— BEGIN Dataset entries —

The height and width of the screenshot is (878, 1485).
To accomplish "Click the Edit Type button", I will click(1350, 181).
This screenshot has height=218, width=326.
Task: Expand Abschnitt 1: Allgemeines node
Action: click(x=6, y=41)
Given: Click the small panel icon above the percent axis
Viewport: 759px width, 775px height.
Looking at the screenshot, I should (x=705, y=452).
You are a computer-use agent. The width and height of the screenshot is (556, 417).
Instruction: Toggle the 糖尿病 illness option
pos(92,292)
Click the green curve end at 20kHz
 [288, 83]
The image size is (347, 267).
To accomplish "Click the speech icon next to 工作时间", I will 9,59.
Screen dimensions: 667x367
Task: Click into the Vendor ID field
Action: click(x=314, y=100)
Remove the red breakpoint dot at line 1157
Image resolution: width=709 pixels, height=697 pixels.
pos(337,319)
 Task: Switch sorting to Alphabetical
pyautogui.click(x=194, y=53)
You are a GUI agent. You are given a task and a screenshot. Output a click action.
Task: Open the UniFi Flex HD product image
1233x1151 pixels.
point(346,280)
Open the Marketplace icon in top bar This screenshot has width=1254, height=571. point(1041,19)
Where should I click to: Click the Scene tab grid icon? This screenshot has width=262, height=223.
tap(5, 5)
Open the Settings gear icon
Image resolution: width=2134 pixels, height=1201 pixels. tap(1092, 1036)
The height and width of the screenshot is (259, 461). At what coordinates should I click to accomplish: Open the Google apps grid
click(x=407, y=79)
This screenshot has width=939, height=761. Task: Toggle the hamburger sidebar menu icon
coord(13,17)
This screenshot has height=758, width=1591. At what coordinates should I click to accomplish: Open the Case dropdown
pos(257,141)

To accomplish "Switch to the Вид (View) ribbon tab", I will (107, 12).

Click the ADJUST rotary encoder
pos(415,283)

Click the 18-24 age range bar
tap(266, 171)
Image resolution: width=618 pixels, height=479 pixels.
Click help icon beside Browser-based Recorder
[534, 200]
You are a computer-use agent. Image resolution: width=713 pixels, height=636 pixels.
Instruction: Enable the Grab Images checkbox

— END Dataset entries —

Task to carry out: Please edit the records from the line containing "Image resolution: width=618" through the end of the records, changing "checkbox" to "toggle" and leaving everything else unchanged. Reproduce only those lines.

The response:
Image resolution: width=618 pixels, height=479 pixels.
Click help icon beside Browser-based Recorder
[534, 200]
You are a computer-use agent. Image resolution: width=713 pixels, height=636 pixels.
Instruction: Enable the Grab Images toggle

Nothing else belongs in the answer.